# WRITTEN PROBLEM
Pull out the items between the line containing "You are a computer-use" and the line containing "point(50,21)", inclusive, and copy those lines verbatim.

# EXCERPTED DATA
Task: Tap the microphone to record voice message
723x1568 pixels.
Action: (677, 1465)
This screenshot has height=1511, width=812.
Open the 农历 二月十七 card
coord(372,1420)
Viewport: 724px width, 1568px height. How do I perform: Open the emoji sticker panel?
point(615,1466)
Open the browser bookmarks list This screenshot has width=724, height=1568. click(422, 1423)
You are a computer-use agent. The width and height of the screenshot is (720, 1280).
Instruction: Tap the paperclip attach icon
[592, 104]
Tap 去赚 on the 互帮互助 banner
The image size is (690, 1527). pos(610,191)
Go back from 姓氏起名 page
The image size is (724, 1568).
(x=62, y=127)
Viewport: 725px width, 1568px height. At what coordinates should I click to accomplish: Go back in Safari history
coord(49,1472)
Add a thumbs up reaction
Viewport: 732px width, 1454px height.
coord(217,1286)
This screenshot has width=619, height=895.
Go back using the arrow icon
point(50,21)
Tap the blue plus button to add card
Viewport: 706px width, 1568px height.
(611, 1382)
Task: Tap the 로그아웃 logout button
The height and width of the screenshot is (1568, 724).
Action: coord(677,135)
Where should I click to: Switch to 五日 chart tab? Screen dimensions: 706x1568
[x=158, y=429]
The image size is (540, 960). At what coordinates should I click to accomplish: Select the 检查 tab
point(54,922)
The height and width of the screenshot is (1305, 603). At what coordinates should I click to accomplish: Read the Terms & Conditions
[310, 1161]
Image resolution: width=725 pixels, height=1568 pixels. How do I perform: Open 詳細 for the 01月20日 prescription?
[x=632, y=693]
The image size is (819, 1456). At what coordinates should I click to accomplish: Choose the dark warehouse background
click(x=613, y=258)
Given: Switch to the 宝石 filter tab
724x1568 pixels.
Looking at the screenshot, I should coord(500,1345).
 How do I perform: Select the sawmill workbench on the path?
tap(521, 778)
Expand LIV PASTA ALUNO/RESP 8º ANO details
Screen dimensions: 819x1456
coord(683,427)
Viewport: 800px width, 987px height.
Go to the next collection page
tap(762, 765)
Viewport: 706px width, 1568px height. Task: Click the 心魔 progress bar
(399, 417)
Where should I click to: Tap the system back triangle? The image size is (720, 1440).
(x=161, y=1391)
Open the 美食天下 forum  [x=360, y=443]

# EXERCISE RESPONSE
You are a computer-use agent. The width and height of the screenshot is (720, 1280).
Instruction: Tap the paperclip attach icon
[592, 104]
Tap 去赚 on the 互帮互助 banner
The image size is (690, 1527). pos(610,191)
Go back from 姓氏起名 page
The image size is (724, 1568).
(x=62, y=127)
Viewport: 725px width, 1568px height. At what coordinates should I click to accomplish: Go back in Safari history
coord(49,1472)
Add a thumbs up reaction
Viewport: 732px width, 1454px height.
coord(217,1286)
This screenshot has width=619, height=895.
Go back using the arrow icon
point(50,21)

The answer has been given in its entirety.